== Assigned task ==
Return the listing below exactly as it stands. Pictures stay out.
⟨
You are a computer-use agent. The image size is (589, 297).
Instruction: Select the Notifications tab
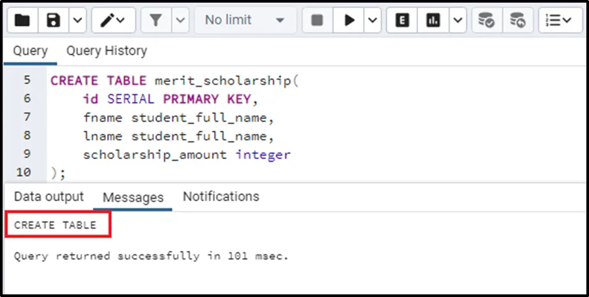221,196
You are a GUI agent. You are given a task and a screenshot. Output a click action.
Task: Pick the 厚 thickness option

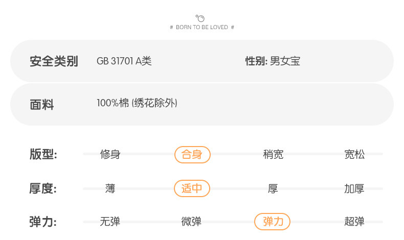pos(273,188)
⟩
== Written response ==
You are a computer-use agent. The image size is (589, 297).
Instruction: Select the Notifications tab
221,196
You are a GUI agent. You are given a task and a screenshot. Output a click action.
Task: Pick the 厚 thickness option

pos(273,188)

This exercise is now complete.